Eightweeks? Lawler tried to imagine what that would be like.

He said, after a time, “Nobody’s going to have room for seventy-eight people on thirty days” notice. Not Velmise, not Salimil, not anybody.”

“In that case we’ll just have to split up, a few of us going here, a few of us going there.”

“No!” Lawler said with sudden vehemence.

“No?”

“I don’t want that. I want the community to stay together.”

“What if it can’t be done?”

“We have to find a way. We can’t take a group of people who have been together all their lives and scatter them all over the goddamned ocean. We’re a family, Nid.”

“Are we? I guess I don’t think of it that way.”

“Think of it that way now.”

“Well, then,” Delagard said. He sat quietly, frowning. “I guess as a last resort we could simply present ourselves on one of the islands that isn’t currently inhabited by humans and ask the Gillies living there for sanctuary. It’s happened before.”

“The Gillies there would know that we were thrown out by our Gillies here. And why.”

“Maybe it wouldn’t matter. You know Gillies as well as I do, doc. A lot of them are pretty tolerant of us. To them we’re just one more example of the inscrutable way of the universe, something that simply happened to wash up on their shores out of the great sea of space. They understand that it’s a waste of breath questioning the inscrutable way of the universe. Which I suppose is why they simply shrugged and let us move in on them when we first came here.”

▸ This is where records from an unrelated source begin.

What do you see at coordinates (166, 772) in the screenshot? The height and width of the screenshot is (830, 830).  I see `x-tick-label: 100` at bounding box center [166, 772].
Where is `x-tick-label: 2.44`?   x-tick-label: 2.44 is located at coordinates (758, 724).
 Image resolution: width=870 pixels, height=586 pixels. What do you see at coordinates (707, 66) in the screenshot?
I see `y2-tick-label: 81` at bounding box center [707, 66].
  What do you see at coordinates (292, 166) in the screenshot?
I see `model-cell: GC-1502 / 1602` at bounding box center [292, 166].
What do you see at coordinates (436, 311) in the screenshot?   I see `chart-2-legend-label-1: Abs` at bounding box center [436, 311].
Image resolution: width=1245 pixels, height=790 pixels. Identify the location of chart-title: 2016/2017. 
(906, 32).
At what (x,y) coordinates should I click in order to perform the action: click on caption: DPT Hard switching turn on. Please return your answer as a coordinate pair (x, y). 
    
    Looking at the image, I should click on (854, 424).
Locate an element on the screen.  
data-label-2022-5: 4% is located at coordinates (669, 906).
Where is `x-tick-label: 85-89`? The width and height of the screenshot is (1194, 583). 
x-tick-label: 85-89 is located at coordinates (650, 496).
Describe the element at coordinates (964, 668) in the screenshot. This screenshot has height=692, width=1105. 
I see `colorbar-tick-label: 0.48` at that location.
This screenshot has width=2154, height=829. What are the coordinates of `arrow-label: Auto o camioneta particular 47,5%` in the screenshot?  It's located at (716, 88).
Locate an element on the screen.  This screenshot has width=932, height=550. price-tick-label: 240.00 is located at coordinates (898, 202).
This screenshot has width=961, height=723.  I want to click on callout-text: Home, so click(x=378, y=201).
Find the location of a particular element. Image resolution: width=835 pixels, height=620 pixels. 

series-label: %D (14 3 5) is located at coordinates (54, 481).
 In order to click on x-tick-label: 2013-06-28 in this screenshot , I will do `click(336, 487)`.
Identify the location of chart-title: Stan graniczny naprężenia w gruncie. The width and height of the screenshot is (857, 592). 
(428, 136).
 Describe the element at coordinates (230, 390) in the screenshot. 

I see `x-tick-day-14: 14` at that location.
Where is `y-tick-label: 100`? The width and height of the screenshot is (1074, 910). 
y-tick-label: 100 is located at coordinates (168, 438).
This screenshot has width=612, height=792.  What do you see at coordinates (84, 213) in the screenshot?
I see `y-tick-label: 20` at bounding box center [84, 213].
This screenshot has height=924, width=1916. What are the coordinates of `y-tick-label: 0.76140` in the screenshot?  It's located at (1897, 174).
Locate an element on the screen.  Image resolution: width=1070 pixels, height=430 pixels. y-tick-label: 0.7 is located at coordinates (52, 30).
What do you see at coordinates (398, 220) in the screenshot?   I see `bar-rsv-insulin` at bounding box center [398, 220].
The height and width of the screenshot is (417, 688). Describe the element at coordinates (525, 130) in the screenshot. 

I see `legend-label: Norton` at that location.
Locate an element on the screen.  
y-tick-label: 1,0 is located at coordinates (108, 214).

“The wisest ones think that way, maybe. The rest of them detest us and don’t want a damned thing to do with us. Why the hell should the Gillies of some other island take us in when the Sorve Gillies have tossed us out as murderers?”

“We’ll be all right,” Delagard said serenely, not reacting in any visible way to the ugly word. He nursed his brandy cup with both hands, staring into it. “We’ll go to Velmise. Or Salimil, or Grayvard if we have to, or someplace completely new. And we’ll all stay together and make a new life for ourselves. I’ll see to that. Count on it, doc.”